Please copy exactly the lines that run from the start of the entries to the line containing "Actualités (287, 1672)", inclusive.

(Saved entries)
☆ ☆ ☆ ☆
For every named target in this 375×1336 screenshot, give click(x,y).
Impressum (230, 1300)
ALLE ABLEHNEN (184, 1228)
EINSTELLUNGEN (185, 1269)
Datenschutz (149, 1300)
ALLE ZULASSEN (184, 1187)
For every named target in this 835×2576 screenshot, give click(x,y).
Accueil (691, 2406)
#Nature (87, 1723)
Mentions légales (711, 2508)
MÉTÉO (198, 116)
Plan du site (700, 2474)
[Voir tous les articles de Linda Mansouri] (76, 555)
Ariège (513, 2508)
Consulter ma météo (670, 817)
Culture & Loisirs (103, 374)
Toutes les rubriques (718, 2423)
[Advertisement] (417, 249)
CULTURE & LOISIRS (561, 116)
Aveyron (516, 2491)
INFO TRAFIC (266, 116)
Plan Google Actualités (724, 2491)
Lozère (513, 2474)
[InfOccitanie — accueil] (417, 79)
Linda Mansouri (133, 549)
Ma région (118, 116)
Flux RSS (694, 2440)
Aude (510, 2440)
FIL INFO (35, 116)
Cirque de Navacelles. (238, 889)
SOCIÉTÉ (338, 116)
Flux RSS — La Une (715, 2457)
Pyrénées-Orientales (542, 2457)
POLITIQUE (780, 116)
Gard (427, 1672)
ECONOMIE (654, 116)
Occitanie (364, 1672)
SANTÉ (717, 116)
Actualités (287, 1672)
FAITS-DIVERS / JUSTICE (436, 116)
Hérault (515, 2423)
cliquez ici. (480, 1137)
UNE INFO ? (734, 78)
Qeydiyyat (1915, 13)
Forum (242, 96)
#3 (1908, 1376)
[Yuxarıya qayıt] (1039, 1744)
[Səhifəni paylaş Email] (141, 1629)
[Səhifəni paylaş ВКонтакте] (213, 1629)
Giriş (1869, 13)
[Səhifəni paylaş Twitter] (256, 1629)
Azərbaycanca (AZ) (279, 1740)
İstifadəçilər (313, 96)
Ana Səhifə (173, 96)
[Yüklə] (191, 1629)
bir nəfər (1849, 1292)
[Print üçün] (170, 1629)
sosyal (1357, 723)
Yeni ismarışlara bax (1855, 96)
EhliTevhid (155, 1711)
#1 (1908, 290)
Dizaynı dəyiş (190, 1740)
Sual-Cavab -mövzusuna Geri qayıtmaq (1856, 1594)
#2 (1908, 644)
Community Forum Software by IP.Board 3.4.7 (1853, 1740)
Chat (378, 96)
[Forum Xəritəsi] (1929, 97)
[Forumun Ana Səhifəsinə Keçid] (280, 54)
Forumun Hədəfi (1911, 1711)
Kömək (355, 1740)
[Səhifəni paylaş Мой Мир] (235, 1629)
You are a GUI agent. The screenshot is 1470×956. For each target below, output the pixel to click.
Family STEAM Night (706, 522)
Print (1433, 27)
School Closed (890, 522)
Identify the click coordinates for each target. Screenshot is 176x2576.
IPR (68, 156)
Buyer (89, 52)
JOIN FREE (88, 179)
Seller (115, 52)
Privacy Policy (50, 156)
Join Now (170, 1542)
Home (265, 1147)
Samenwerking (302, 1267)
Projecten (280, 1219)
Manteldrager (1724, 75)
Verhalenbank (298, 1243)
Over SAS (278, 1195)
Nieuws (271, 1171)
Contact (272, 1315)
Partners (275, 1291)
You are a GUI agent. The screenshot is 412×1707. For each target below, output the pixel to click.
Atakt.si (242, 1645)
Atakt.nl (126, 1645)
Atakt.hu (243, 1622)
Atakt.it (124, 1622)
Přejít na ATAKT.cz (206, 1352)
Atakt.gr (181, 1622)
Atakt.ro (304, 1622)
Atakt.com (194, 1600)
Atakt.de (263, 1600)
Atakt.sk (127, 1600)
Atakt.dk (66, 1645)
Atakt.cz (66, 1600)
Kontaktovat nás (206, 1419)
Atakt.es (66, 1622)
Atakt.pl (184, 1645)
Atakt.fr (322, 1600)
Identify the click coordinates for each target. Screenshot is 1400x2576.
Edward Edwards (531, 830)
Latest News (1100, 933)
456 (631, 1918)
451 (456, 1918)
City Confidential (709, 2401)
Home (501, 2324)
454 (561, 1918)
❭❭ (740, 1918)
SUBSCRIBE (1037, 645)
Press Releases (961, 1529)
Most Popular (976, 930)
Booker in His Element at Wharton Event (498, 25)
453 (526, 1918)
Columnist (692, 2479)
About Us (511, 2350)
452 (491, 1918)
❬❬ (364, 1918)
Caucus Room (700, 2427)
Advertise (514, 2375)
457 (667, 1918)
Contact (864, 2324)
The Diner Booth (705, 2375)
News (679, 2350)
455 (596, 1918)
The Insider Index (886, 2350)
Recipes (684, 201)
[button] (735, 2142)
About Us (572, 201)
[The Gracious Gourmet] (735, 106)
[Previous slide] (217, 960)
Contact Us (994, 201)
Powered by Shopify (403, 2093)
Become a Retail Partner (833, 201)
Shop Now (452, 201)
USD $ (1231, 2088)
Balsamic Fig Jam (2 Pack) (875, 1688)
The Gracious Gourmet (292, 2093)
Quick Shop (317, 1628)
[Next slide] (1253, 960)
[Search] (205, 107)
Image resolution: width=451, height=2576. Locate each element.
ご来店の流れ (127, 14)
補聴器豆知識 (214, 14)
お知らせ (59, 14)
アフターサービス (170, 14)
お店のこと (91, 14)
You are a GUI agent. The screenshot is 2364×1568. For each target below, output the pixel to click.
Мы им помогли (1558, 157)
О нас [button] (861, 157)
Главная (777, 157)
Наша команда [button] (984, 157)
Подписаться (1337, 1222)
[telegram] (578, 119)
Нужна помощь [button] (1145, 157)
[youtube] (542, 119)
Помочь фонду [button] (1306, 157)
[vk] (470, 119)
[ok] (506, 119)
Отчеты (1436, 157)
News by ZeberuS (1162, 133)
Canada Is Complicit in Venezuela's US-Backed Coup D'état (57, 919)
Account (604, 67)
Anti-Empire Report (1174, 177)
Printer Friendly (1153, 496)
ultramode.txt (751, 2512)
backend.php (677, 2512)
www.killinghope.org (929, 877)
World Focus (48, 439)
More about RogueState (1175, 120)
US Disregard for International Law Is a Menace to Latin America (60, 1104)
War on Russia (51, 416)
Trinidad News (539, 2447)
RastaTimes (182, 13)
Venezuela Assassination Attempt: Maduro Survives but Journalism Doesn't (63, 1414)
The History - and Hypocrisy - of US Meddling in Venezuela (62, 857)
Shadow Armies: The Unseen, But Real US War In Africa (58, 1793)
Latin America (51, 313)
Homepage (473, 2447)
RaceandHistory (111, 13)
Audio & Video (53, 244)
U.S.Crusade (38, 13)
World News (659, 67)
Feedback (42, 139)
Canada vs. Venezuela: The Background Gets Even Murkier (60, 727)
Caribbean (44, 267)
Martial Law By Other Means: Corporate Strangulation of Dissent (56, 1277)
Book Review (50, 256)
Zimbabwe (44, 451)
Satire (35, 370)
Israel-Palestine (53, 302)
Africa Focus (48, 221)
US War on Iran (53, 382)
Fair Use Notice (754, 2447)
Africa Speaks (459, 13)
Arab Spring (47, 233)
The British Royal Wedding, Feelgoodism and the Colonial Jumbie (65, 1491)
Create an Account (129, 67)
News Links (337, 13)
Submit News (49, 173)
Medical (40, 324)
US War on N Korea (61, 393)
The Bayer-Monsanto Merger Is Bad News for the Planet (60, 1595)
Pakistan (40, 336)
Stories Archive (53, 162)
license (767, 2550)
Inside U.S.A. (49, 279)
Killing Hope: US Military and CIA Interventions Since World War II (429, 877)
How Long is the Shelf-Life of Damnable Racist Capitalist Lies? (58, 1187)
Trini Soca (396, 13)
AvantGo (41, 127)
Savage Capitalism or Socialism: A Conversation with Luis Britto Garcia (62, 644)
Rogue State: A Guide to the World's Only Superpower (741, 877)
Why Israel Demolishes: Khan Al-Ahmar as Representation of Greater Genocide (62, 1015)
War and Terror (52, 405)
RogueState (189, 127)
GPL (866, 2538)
☆ ☆ ☆ ☆
● **Completed task**:
For every named target in this 375×1336 screenshot, give click(x,y).
Impressum (230, 1300)
ALLE ABLEHNEN (184, 1228)
EINSTELLUNGEN (185, 1269)
Datenschutz (149, 1300)
ALLE ZULASSEN (184, 1187)
For every named target in this 835×2576 screenshot, give click(x,y).
Accueil (691, 2406)
#Nature (87, 1723)
Mentions légales (711, 2508)
MÉTÉO (198, 116)
Plan du site (700, 2474)
[Voir tous les articles de Linda Mansouri] (76, 555)
Ariège (513, 2508)
Consulter ma météo (670, 817)
Culture & Loisirs (103, 374)
Toutes les rubriques (718, 2423)
[Advertisement] (417, 249)
CULTURE & LOISIRS (561, 116)
Aveyron (516, 2491)
INFO TRAFIC (266, 116)
Plan Google Actualités (724, 2491)
Lozère (513, 2474)
[InfOccitanie — accueil] (417, 79)
Linda Mansouri (133, 549)
Ma région (118, 116)
Flux RSS (694, 2440)
Aude (510, 2440)
FIL INFO (35, 116)
Cirque de Navacelles. (238, 889)
SOCIÉTÉ (338, 116)
Flux RSS — La Une (715, 2457)
Pyrénées-Orientales (542, 2457)
POLITIQUE (780, 116)
Gard (427, 1672)
ECONOMIE (654, 116)
Occitanie (364, 1672)
SANTÉ (717, 116)
Actualités (287, 1672)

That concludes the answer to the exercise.